_Your objective_
Leaving out the pictures, output the lines from the one that contains "The height and" through the end of the material, exactly as they stand.
━━━━
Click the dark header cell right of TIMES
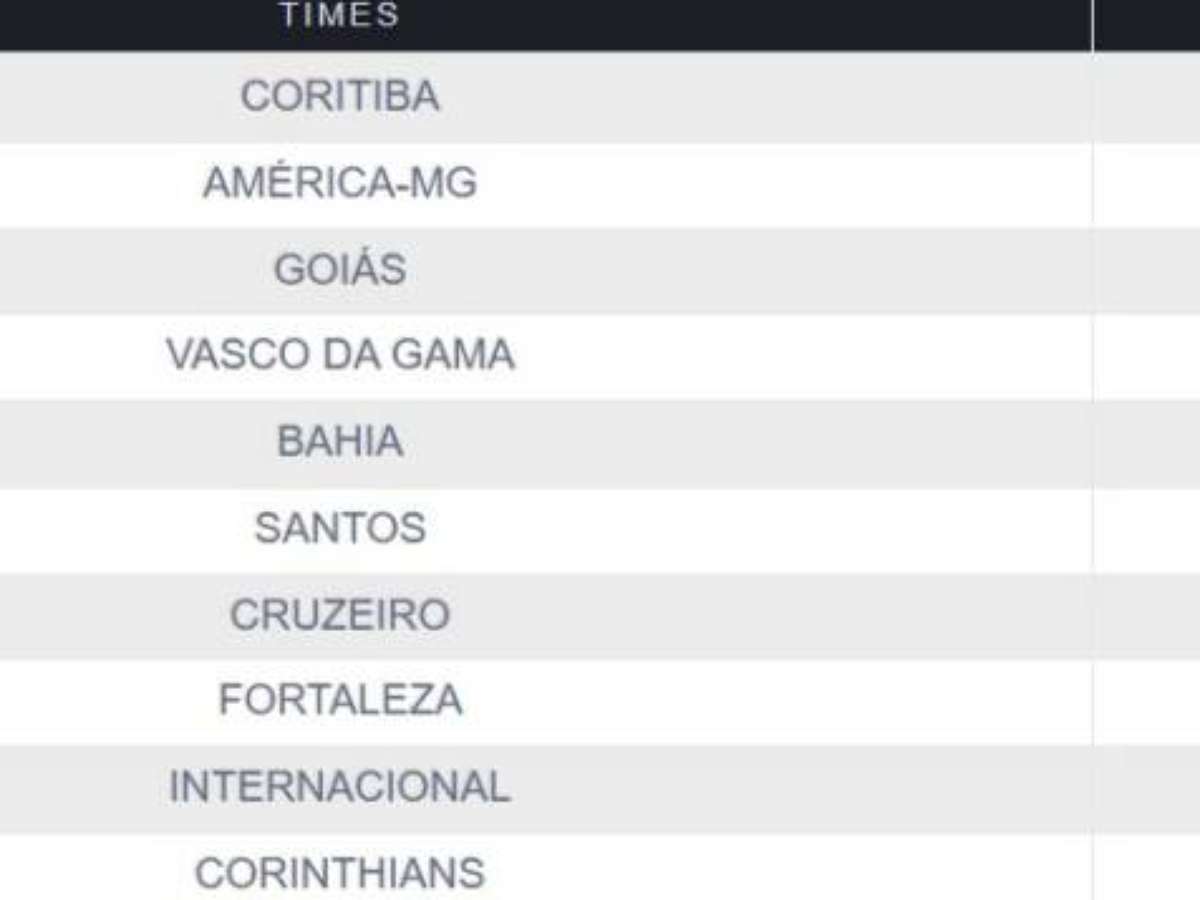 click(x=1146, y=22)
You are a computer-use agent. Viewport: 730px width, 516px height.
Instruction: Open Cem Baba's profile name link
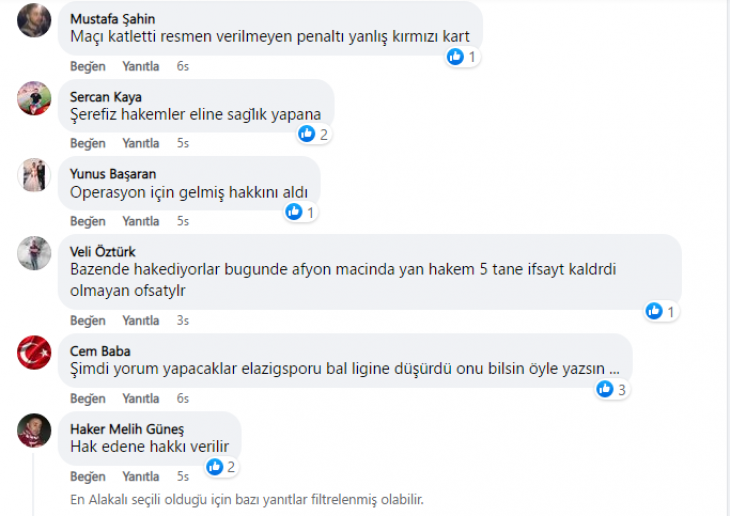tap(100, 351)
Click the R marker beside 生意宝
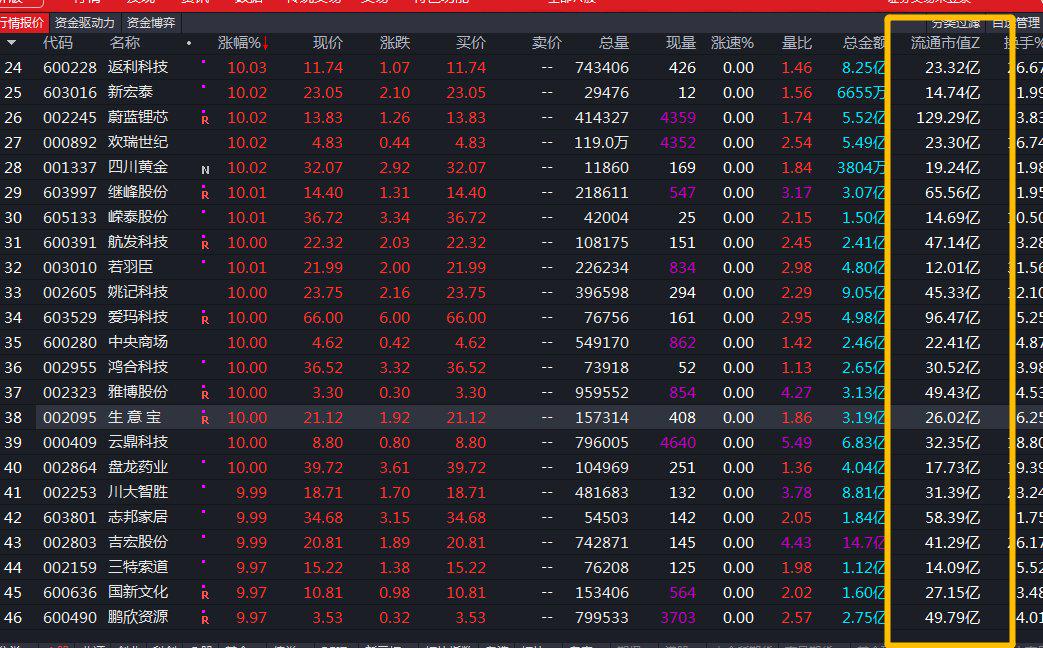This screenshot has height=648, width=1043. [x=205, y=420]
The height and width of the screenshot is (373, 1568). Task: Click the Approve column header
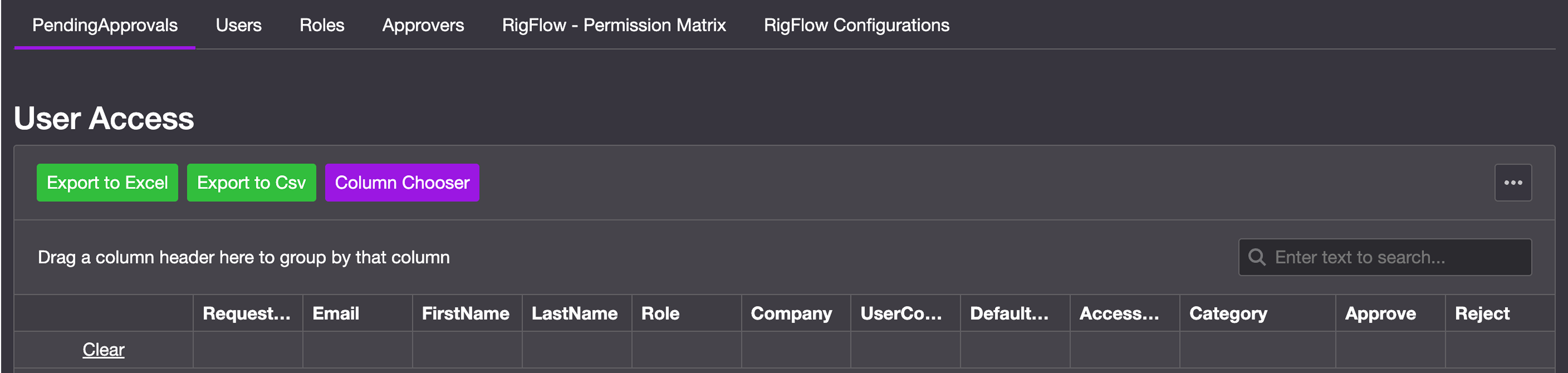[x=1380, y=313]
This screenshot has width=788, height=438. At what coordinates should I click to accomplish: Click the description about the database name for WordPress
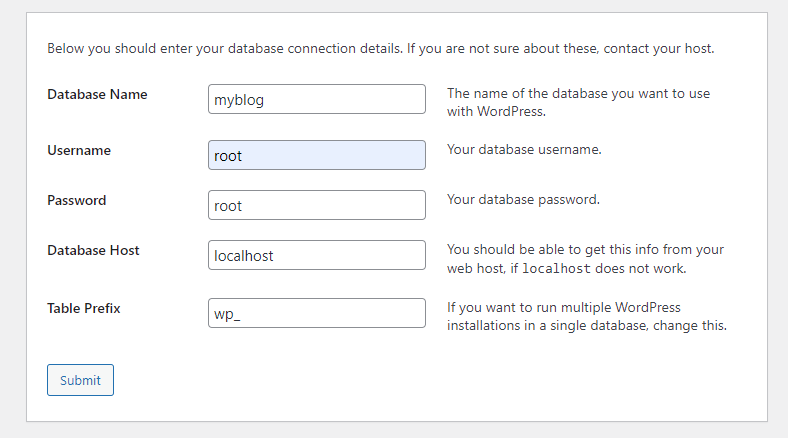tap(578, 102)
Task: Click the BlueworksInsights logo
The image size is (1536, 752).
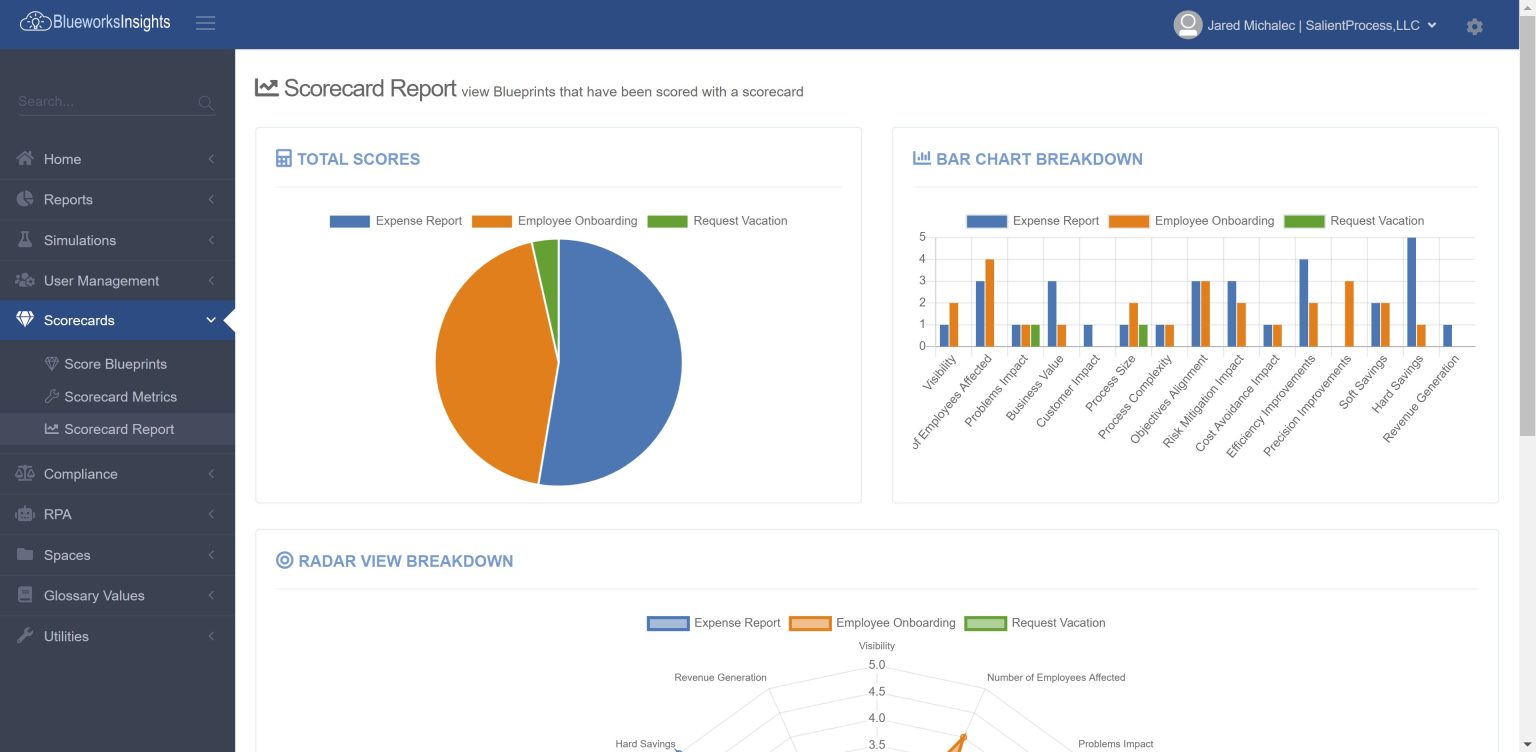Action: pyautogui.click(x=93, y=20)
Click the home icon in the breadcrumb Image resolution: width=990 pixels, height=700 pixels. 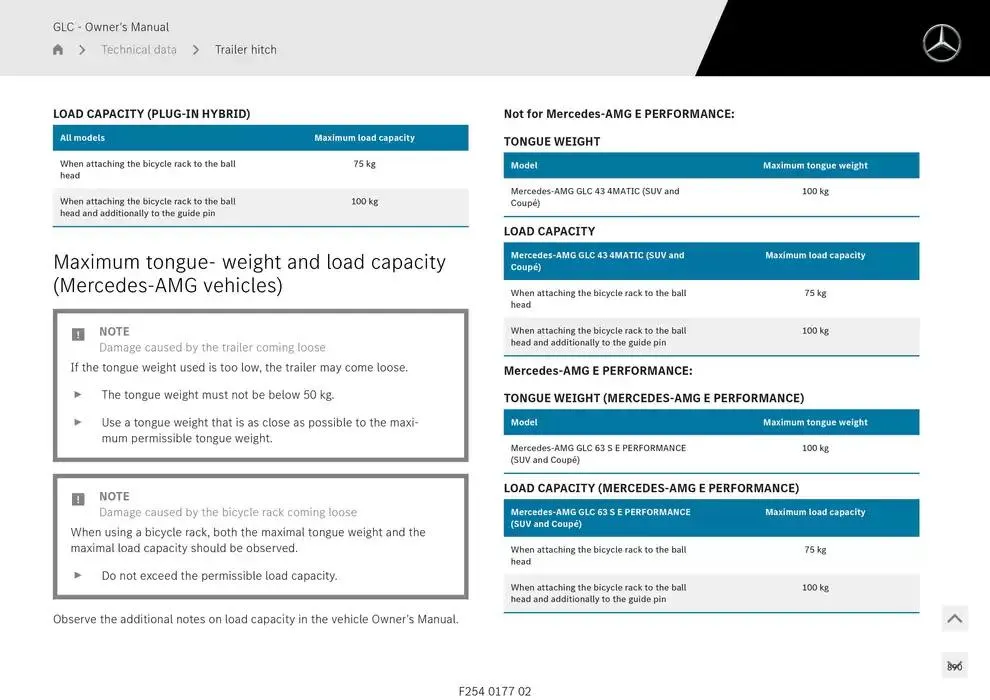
━━━━
_Solution for this exercise_
The height and width of the screenshot is (373, 1568). Task: Click the Approve column header
[x=1380, y=313]
This screenshot has width=788, height=438. At what coordinates should I click to accomplish: Click the description about the database name for WordPress
tap(578, 102)
Task: Click the BlueworksInsights logo
The image size is (1536, 752).
Action: pyautogui.click(x=93, y=20)
Click the home icon in the breadcrumb Image resolution: width=990 pixels, height=700 pixels. 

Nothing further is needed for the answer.